Intellectual Property:

The HurdyGurdy, built by Godfried-Willem Raes. From the site (http://www.logosfoundation.org/instrum_gwr/hurdygurdy.html [be careful if you choose to navigate the site...you are only a click or 2 away from naked people dancing around to bizzare music.  I have no idea why.])

 

 

"This robot is a bowed bass instrument with two strings of equal length, covering a range of nearly four octaves. The construction of the bow mechanism is a further development of our first designs in this direction, implemented in <Flex>, our singing saw. The bowing speed, and consequently the loudness, can be controlled as well as the direction of rotation. Bow pressure can also be controlled independently for both strings. The time plot shown further below gives the details of the control possibilities. Rosin is continuously applied to the bow material through a rosin holder wherein the bottom wheel of the bow mechanism rotates. The frets are realized with strong electromagnets equipped with tangents. They are moveable, such that the instrument can be prepared to play in different tuning systems, including just intonation. The resonators for the strings are constructed from thin stainless steel pots, welded on a heart shaped sound board. The metallic and harsh sound the instrument produces when bowed was intended. Softer sounding, almost etheric string sound, including all flageolets, can also be produced using the e-drive mechanism. This machine is fully programmable and can work under midi control."

 

The instrument can be heard here: 

 

http://www.logosfoundation.org/mp3/lpd019/religionszwang.mp3

 

As you can see (hear?)  it is very droning, metallic, and German.  I will do my best to create something that has the first trait, and not so much the other two.

 

 

 

 

 

Requirements:

Here are my project

Requirements:

1.  The device must be able to attach to a variety of guitars with different body types without any kind of slipping

2.  The device must be able to run successfully and continuously for a minimum of 10 minutes without need for readjustment

3.  The device must be non-intrusive to the instrument it is mounted on.  In other words, the instrument should work exactly the same after the product is removed as right before the product was attached.

 

Constraints

1.  The device should be relatively inexpensive to manufacture.

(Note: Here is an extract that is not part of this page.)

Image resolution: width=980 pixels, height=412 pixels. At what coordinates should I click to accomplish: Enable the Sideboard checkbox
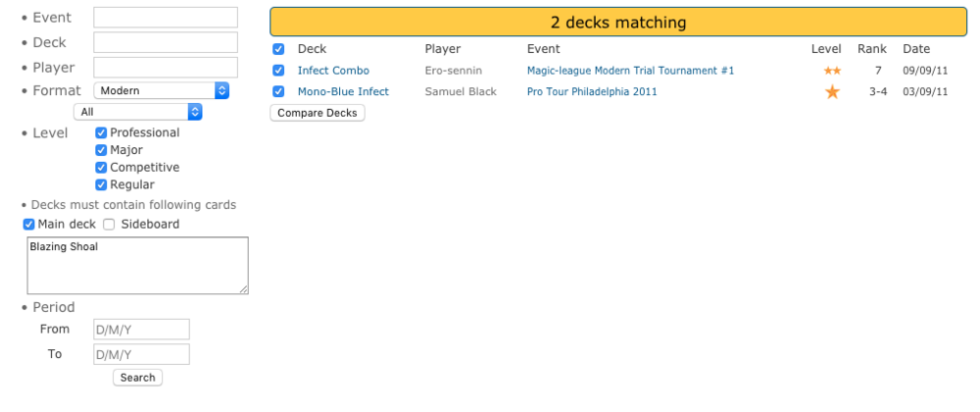point(110,225)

2.  The device must fit on the top of the body of the guitar

 

Evaluation Criteria

1.  Does it meet the requirements  and constraints stated above?

2.  Is the tonal quality of the sound interesting and distinctive?  (Tested using a harmonic analyzer or the opinion of a music expert)

 

 

 

 

First Prototype:

Brainstorms:

 

 

For my first prototype, I will construct a simple wheel with a nylon belt wrapped around it.  The wheel is fitted to the guitar by a mount that fits snugly between the two pickups and wraps around the side of the guitar.  Unlike the final product, the device will only come into contact with 1 string of the guitar.  The prototype will be used to make sure that a nylon belt with rosin, when driven adequately fast, will produce sound when in contact with the guitar string.  Also, this prototype uses a handcrank, while the final product will be motorized.

 

First Prototype: (here are my pictures, videos, schematics, drawings, brainstorm notes, parts list, and gatorade receipts)

 

Prototype 1


First Test and evaluation:

 

 

Results:

 

3 different materials were tested for use at the contact point between the wheel and the string:  A strip of nylon, a strip of rubber, and the plastic wheel itself.  Of the 3, the tip of the wheel performed by far the best at exciting the string.  This revealed that the best contact material for the apparatus was one that is quite rigid and non deformable. 

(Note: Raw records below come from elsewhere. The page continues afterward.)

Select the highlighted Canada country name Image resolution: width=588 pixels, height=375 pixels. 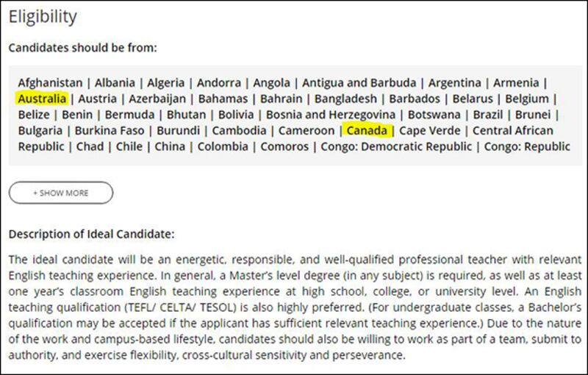click(367, 130)
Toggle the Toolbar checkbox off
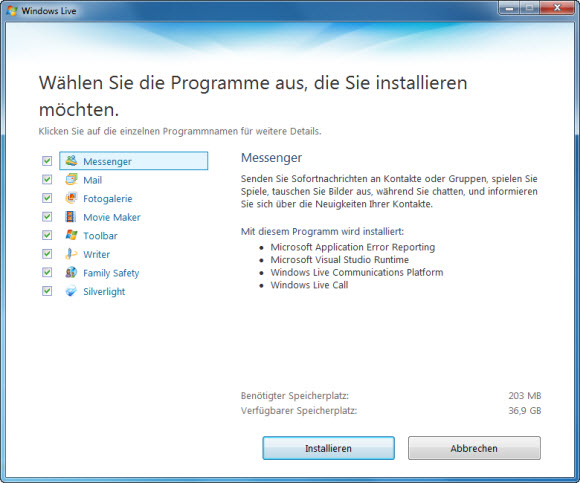This screenshot has height=483, width=580. [x=47, y=235]
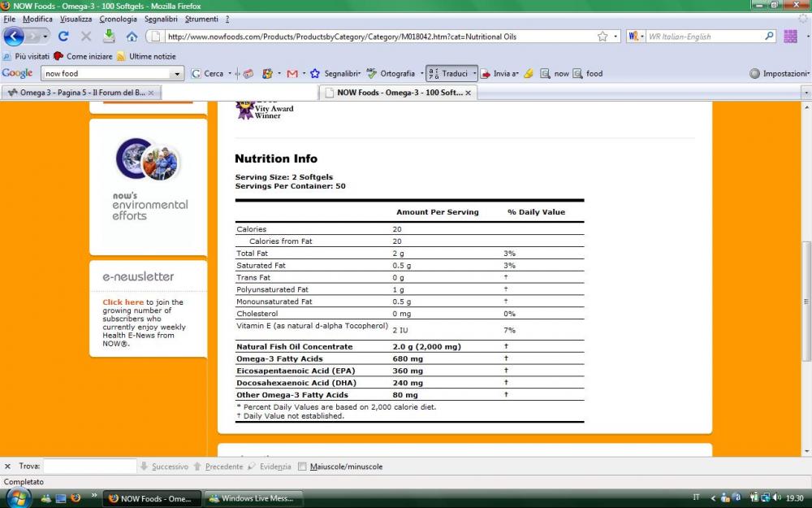Click the search magnifier in WR search box
812x508 pixels.
(x=769, y=37)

            Rubber bands were first used as a quick easy way to fix the apparatus to the guitar, however they proved to be inadequate, the device tended to move too much when cranked, causing it to push the string around, causing fluctuations in pitch, or lose contact with the string all together.

            The second method of fixation, Velcro strips, proved much more effective.  When correctly placed the mechanism could excite the string without slipping.  However, the hand crank was still quite unwieldy and difficult to spin smoothly for multiple rotations.  This meant that motorization of future prototypes would be critical.  By using a motor the torque would be more evenly applied in both magnitude and direction.  Also, the hand crank was quite noisy, overpowering the sound of the string.


 

Second Prototype:

Brainstorms:

Here are the ideas I've come up with to build and test my solutions:

The two key things I took away from the first prototype was that the way the device was held was critical to its usefulness, and that a hand crank was quite unwieldy, thus I drafted a prototype that took these two things into consideration

 

Second Prototype:

 

Second Test and evaluation:

 

Having pinpointed what worked and didn’t work about the first prototype, the second was assembled.  This prototype used a small dc motor to drive a small steel wheel.  When the prototype was first tested, it didn’t work well because the smoother steel surface of the wheel was not as good at exciting the string as the scratchier plastic from the previous prototype.  However, this was quickly fixable using some violin rosin, which gave the wheel more traction.

 

While I experimented with a variety of ways to mount it, I found the best use musically for the apparatus was to actually hold it in the right hand.  That way, it could be repositioned along different frets, while the left hand fretted strings of its own, creating a rich blend of textures.  By changing the spacing between where the left hand was fretting and where the apparatus was held against the guitar, different harmonics could be excited.  The device could excite 1 or 2 strings at a time, and occasionally 3 or more in specific situations (depending on the geometry of how the strings were depressed against the frets)

 

A video of the 2nd prototype in action:

Movie on 2010-12-09 at 12.37.mov

 

As you can hear, it is pretty quiet when played accousticly (the sound of the motor almost overpowers it).  The apparatus really shines on the electric though, as shown in this music clip:

 

HG 1.mp3

 

Results:

 

The results of the second prototype were very exciting.  The sounds produced by the device made the instrument sound much more like a hurdy gurdy than a guitar.  I would go so far to say that it actually sounded prettier than a hurdy gurdy but that is just my subjective opinion. 

 

While my original plan had been to mount the device to the machine, I believe holding it in your hand allows for more options and flexibility while playing.  The disadvantage, however, is that you have one less hand to otherwise manipulate the guitar, meaning it is difficult to pluck along with the droning, though through the guitar techniques of hammering on and pulling off this is still somewhat possible.  An example of this can be heard in the above track.

 

Another one of my criteria that this device meets is that it is very much unobtrusive to the guitar.  Someone could pick up the device for an epic drone jam, and put it down to immediately launch into the opening licks of Johnny B. Goode.  The only strain that the device places on the instrument is that it can wear down the strings a bit, however this will happen pretty much no matter what method you use to play the guitar.

 

Ultimately the device behaves similarly to an ebow, though it produces much denser sonic textures (the ebow generally doesn’t excite a lot other than the fundamental, which creates a boring, thin tone).  Also this device could probably be manufactured and sold at a fraction of the cost of an ebow.

 

 

Things to be improved upon:

 

When played accousticly, the instrument is very quiet.  It is so quiet that the noise of the motor definitely interferes with the overall sound.  Ideally, the guitar would be louder and the motor would be quieter.  However, this problem all but vanishes when the device is played with an electric, which is probably how I personally would use the device in the first place, as I can then take advantage of adding different effects to further process the noise.

 

Also, the device tended to excite higher harmonics to the point that they became a bit piercing.